Eccrine sweat glands produce an aqueous secretion, the overproduction of which is primarily responsible for hyperhidrosis. These glands are innervated by the sympathetic nervous system. Surgical removal has been performed in patients with severe isolated axillary hyperhidrosis.
The second (T2) and third (T3) thoracic ganglia are responsible for palmar hyperhidrosis, the fourth (T4) thoracic ganglion controls axillary hyperhidrosis, and the first (T1) thoracic ganglion controls facial hyperhidrosis. Various surgical techniques of thoracic sympathectomy have been investigated as a curative procedure, primarily for combined palmar and axillary hyperhidrosis that is unresponsive to non-surgical treatments. While accepted as an effective treatment, sympathectomy is not without complications. In addition to the immediate surgical complications of pneumothorax or temporary Horner’s syndrome, compensatory sweating on the trunk generally occurs in a majority of patients, with different degrees of severity. Medical researchers have investigated whether certain approaches, e.g., T3 versus T4 sympathectomy, result in less compensatory sweating but there remains a lack of consensus about which approach best minimizes the risk of this side effect. In addition, with lumbar sympathectomy for plantar hyperhidrosis, there has been concern about the risk of post-operative sexual dysfunction in men and women.
The outcome of different surgical and medical treatment modalities is best assessed by using a combination of tools. Quantitative tools include gravimetry, evaporimetry, and Minor's starch iodine test. Qualitative assessment tools include general health surveys and hyperhidrosis-specific surveys. Of these, the Hyperhidrosis Disease Severity Scale (HDSS) has been found to have a good correlation to other assessment tools and to be practical in the clinical setting.
Drysol™ (aluminum chloride [hexahydrate] 20% topical solution, Person and Covey, Inc.) is approved by the U.S. Food and Drug Administration (FDA) as an astringent to be used as an aid in the management of hyperhidrosis (axillae, palmar, plantar, and craniofacial) available by prescription.

● **REQUIRED ACTIONS**
1. Transcribe the passage on hyperhidrosis treatment word for word, starting at "The outcome of" and ending at "the clinical setting.".
2. Pick up the passage on hyperhidrosis treatment immediately after its final sentence and continue it in the same formal register.
The material that comes after this text is separate from it.

● **LISTED ENTRIES**
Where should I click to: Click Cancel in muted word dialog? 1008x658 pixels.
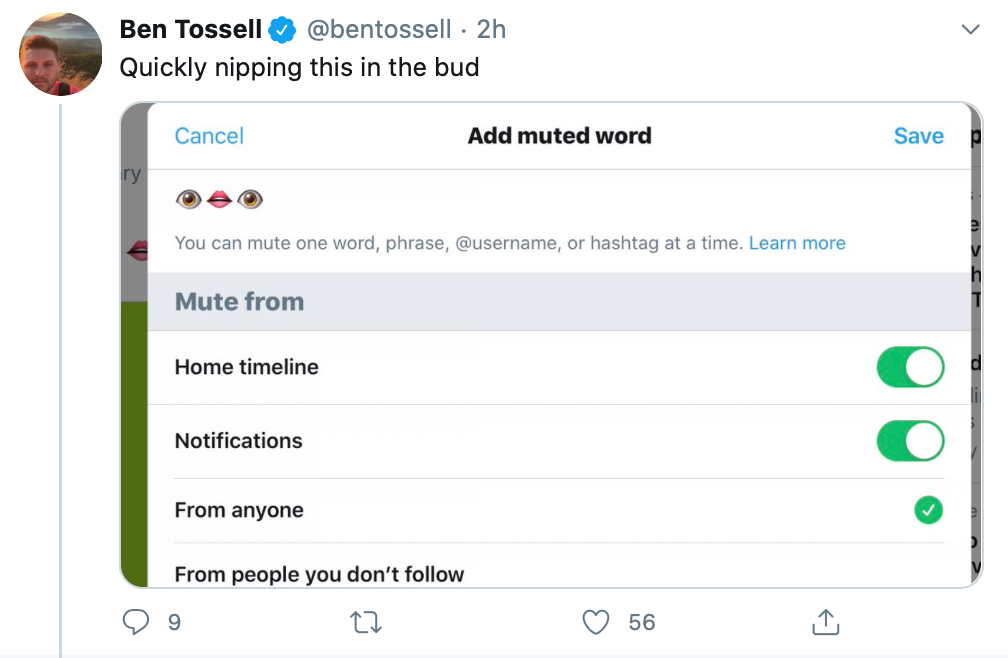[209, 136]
* * *
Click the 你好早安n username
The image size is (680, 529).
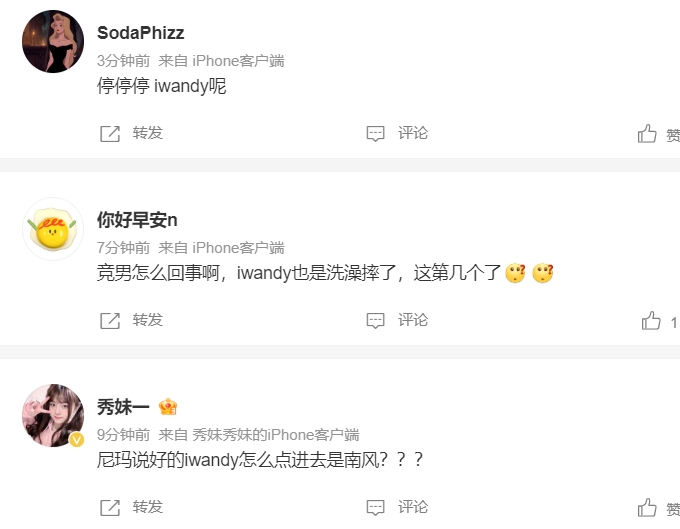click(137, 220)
---
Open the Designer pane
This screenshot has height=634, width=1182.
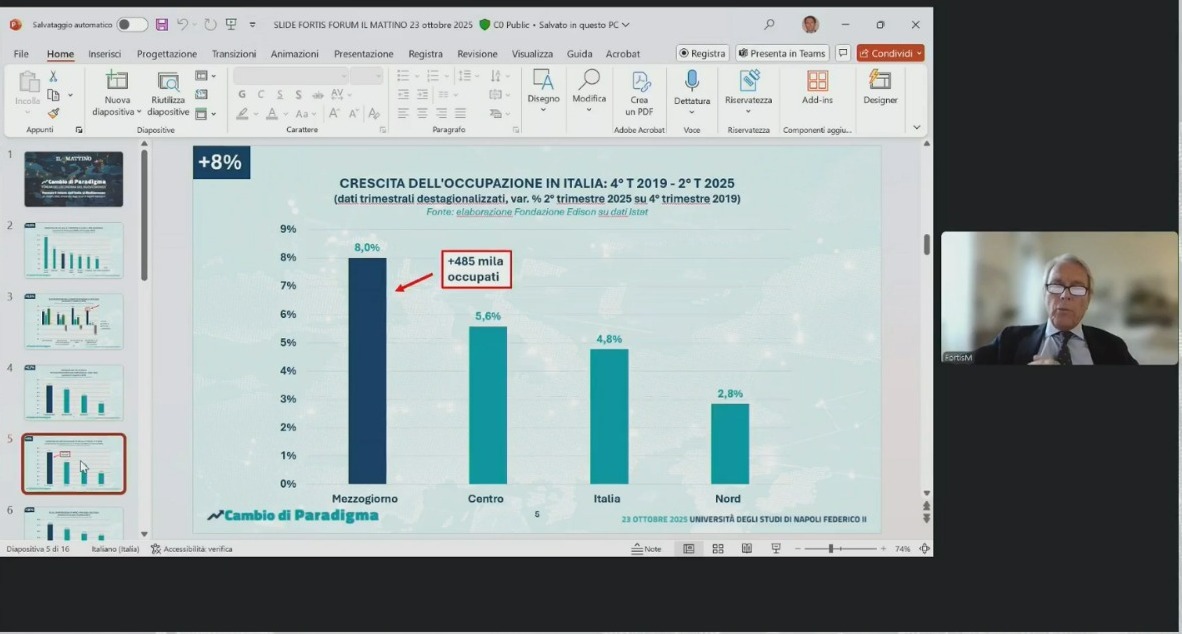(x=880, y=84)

● **ANSWERS BY ITEM**
1.
The outcome of different surgical and medical treatment modalities is best assessed by using a combination of tools. Quantitative tools include gravimetry, evaporimetry, and Minor's starch iodine test. Qualitative assessment tools include general health surveys and hyperhidrosis-specific surveys. Of these, the Hyperhidrosis Disease Severity Scale (HDSS) has been found to have a good correlation to other assessment tools and to be practical in the clinical setting.

2.
In 2004 the FDA approved botulinum toxin type A (Botox) to treat primary axillary hyperhidrosis (severe underarm sweating) that cannot be managed by topical agents. In 2009, this product was renamed to OnabotulinumtoxinA. Other FDA-approved botulinum toxin products include:
- 2000: RimabotulinumtoxinB, marketed as Myobloc (Solstice Neurosciences);
- 2009: AbobotulinumtoxinA, marketed as Dysport (Medicis Pharmaceutical Corporation, Scottsdale, AZ);
- 2010: IncobotulinumtoxinA, marketed as Xeomin (Merz Pharmaceuticals).
OnabotulinumtoxinA is the only form of the botulinum toxins, FDA approved to treat any type of hyperhidrosis and that one indication is severe axillary hyperhidrosis.
On July 31, 2009, the FDA approved the following revisions to the prescribing information of botulinum toxin products:
- “A Boxed Warning highlighting the possibility of experiencing potentially life-threatening distant spread of toxin effect from injection site after local injection”.
- A Risk Evaluation and Mitigation Strategy (REMS) that includes a Medication Guide to help patients understand the risk and benefits of botulinum toxin products.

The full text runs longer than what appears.